Em outubro, a percepção dos consumidores em relação a situação atual se manteve estável e o otimismo em relação aos próximos meses acomodou. O Índice de Situação Atual (ISA) segue com 77,4 pontos enquanto o Índice de Expectativas (IE) reduziu 0,4 ponto, para 98,3 pontos, se mantendo em patamar ainda abaixo do nível neutro de 100 pontos pelo sétimo mês consecutivo.

Entre os quesitos que compõem o ICC, o indicador que mede o grau de otimismo com a situação econômica futura foi o que mais contribuiu para a queda da confiança em outubro após recuar 1,5 ponto, para 114,3 pontos, o menor valor de junho de 2019 (111,9 pontos) mas acima do nível considerado neutro. Em sentido oposto, o indicador que mede a satisfação do consumidor sobre o momento atual da economia avançou 0,8 ponto, para 83,1 pontos, o maior valor desde março de 2019 (83,5).

Quanto à situação financeira das famílias, o indicador que mede a avaliação desse quesito no momento atual diminuiu pela segunda vez seguida, dessa vez de 73,1 pontos em setembro para 72,3 pontos em outubro, enquanto o indicador que mede o otimismo desse quesito em relação aos próximos seis meses subiu 1,7 ponto, para 101,1 pontos, retornando ao patamar acima dos 100 pontos.

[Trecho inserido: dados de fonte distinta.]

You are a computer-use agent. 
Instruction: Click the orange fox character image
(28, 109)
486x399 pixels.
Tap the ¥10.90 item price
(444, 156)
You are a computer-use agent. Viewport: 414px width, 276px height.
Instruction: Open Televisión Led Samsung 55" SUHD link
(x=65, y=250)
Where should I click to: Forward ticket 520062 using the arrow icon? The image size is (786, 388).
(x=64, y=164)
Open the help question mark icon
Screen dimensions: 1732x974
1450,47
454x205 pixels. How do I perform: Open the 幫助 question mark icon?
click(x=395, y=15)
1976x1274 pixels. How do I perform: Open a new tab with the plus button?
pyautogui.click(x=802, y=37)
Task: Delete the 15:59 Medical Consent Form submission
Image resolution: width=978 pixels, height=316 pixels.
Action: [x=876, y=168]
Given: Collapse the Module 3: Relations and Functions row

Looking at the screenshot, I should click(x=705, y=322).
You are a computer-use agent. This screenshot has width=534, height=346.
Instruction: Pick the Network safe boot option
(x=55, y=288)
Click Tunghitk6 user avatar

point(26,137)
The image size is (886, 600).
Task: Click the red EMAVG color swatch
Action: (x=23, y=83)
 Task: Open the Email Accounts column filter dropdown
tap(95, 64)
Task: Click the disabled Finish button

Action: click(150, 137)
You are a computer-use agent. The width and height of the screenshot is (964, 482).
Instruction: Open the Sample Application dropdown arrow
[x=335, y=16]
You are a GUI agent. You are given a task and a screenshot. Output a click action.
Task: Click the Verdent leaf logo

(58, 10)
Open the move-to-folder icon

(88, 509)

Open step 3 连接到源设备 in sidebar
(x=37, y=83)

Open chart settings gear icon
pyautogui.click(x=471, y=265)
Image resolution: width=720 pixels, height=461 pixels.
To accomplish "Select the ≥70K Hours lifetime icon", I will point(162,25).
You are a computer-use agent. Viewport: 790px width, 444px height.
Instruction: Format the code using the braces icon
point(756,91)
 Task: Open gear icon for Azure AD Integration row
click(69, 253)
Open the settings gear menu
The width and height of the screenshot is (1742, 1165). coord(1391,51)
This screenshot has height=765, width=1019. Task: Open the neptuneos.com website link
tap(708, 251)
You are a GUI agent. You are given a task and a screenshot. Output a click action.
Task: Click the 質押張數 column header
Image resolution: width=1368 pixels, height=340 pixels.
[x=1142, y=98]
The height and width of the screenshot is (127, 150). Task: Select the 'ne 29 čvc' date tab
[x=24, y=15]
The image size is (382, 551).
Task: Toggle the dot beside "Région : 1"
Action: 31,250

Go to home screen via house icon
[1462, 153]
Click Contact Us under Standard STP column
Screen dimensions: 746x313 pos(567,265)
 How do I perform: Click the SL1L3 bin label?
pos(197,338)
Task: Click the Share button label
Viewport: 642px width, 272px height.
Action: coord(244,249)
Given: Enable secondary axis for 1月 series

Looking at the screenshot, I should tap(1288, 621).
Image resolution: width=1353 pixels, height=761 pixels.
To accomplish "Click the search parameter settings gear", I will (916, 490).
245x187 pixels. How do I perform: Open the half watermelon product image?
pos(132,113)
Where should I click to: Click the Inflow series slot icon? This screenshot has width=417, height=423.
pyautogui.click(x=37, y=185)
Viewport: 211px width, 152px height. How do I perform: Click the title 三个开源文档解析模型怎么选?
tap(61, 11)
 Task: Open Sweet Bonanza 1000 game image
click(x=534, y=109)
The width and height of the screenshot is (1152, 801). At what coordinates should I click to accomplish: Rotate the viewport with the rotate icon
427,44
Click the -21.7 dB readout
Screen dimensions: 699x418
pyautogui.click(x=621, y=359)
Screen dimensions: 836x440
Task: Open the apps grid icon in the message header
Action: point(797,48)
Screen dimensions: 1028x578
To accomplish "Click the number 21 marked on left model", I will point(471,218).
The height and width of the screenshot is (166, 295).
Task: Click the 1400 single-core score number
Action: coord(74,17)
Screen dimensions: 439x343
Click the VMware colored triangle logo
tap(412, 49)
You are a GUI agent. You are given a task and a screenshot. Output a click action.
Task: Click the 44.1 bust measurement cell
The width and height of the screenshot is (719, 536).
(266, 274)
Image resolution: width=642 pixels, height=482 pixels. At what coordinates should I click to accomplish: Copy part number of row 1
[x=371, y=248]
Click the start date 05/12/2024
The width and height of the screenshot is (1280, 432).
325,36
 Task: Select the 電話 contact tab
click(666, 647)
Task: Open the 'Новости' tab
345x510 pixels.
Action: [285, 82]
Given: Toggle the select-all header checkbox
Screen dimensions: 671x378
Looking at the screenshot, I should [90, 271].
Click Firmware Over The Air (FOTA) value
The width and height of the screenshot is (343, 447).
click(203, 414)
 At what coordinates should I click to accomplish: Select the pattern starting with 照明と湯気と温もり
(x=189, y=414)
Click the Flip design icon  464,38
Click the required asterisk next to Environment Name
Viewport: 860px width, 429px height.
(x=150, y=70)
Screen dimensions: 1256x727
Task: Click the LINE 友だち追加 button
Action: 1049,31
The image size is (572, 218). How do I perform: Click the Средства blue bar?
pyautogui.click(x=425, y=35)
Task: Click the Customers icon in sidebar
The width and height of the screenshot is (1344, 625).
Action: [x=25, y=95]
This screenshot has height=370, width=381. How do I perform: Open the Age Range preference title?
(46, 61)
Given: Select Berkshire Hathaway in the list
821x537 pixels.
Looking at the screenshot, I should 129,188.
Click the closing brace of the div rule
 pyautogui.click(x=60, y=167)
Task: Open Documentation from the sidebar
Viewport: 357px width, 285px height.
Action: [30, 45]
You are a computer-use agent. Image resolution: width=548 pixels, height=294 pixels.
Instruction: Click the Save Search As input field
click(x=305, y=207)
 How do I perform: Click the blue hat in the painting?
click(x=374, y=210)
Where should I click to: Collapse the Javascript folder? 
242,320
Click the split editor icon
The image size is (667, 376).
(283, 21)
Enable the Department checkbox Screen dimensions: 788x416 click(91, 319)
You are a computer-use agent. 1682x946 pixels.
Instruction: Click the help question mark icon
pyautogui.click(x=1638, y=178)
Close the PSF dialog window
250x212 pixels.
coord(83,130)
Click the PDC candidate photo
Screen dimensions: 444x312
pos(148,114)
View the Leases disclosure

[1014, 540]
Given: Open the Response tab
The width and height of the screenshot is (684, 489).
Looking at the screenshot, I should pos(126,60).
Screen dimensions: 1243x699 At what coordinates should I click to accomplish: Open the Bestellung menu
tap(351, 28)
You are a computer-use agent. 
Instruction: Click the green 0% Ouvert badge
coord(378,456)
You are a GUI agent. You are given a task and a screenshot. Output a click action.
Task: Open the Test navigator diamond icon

A análise por faixas de renda mostra que houve queda da confiança dos consumidores com menor poder aquisitivo (renda familiar mensal até R$ 4,8 mil) e, em contrapartida, aumento da confiança para os consumidores com renda superior a R$ 4,8 mil. A maior contribuição para a queda do ICC no mês vem da renda baixa (até R$ 2,1 mil) cujo índice caiu 1,5 ponto, para 85,6 pontos, devido a piora das expectativas, principalmente em relação à situação econômica nos próximos seis meses. O ICC das famílias com renda alta (acima de R$ 9,6 mil), no entanto, subiu 1,6 ponto, para 94,4 pontos, impulsionado por um crescimento da intenção de compras de bens duráveis pelo segundo mês consecutivo.

A edição de outubro do ICC coletou informações de 1.788 domicílios entre os dias 1º e 21 de outubro.